The work combined two projects dealing with the notion of bare life, drawn after Giorgio Agamben, and referring to the borders between Israel and Lebanon and Syria respectively. Land Without Earth focused on the unilateral transfer of fertile soil from an area under Israeli Defense Forces control in Southern Lebanon to Northern Israel in 1995–1998.

While realizing a documentary movie on the subject, Ortar came upon a young Druze man who had lost half his body in a landmine explosion when he was fourteen. He asked her to film him. The movie Corporeal Memory covers two time periods: the first is a journey into the past via a flashback to his childhood, the second focuses on his progress in the present. Both border areas described in the works were or are under Israeli control and experienced war. They subsist in a constant state of emergency, or State of exception.

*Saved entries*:
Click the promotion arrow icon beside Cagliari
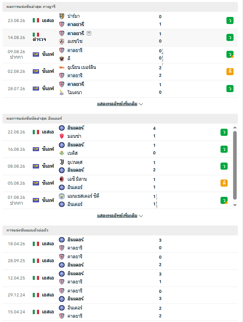[x=89, y=33]
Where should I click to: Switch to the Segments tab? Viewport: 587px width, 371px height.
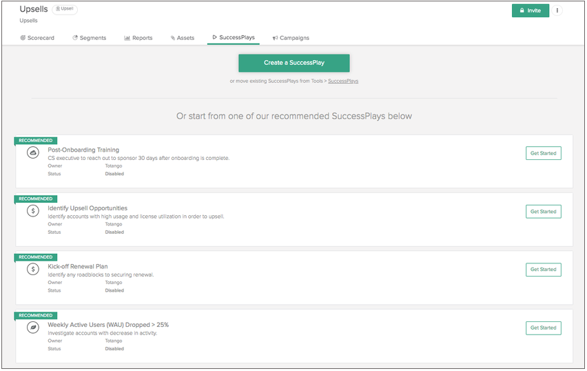(x=90, y=38)
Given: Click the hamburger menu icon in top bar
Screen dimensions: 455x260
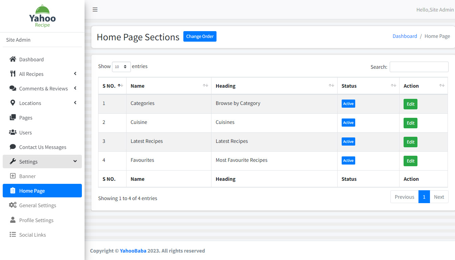Looking at the screenshot, I should [95, 9].
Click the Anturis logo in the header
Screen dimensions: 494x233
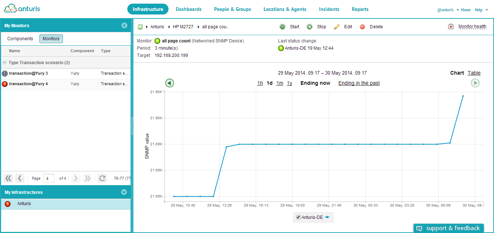click(22, 8)
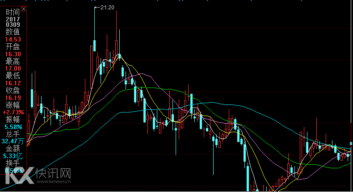The height and width of the screenshot is (192, 353).
Task: Click the 涨幅 value +2.73%
Action: pos(13,112)
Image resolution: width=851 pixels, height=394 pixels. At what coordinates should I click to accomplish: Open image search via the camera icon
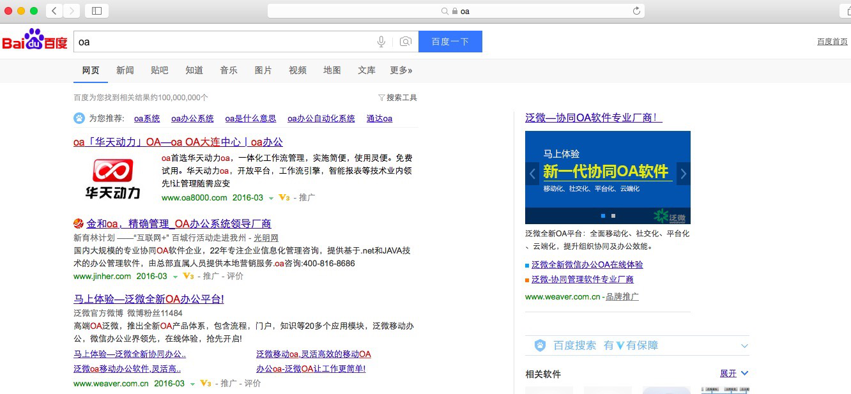point(405,42)
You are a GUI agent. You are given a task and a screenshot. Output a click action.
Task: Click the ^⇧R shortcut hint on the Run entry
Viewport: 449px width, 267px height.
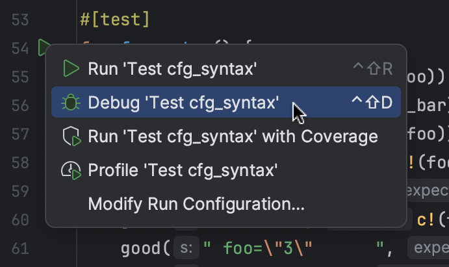click(x=372, y=69)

*TASKS TO PERFORM*:
**1.** In the passage on Ortar's border works, how old was the young Druze man when he lost half his body in a landmine explosion?
**2.** Print the section of the passage on Ortar's border works between the words "While realizing a" and "State of exception.", inclusive.

*ANSWERS TO THIS EXERCISE*:
**1.** He was fourteen.

**2.**
While realizing a documentary movie on the subject, Ortar came upon a young Druze man who had lost half his body in a landmine explosion when he was fourteen. He asked her to film him. The movie Corporeal Memory covers two time periods: the first is a journey into the past via a flashback to his childhood, the second focuses on his progress in the present. Both border areas described in the works were or are under Israeli control and experienced war. They subsist in a constant state of emergency, or State of exception.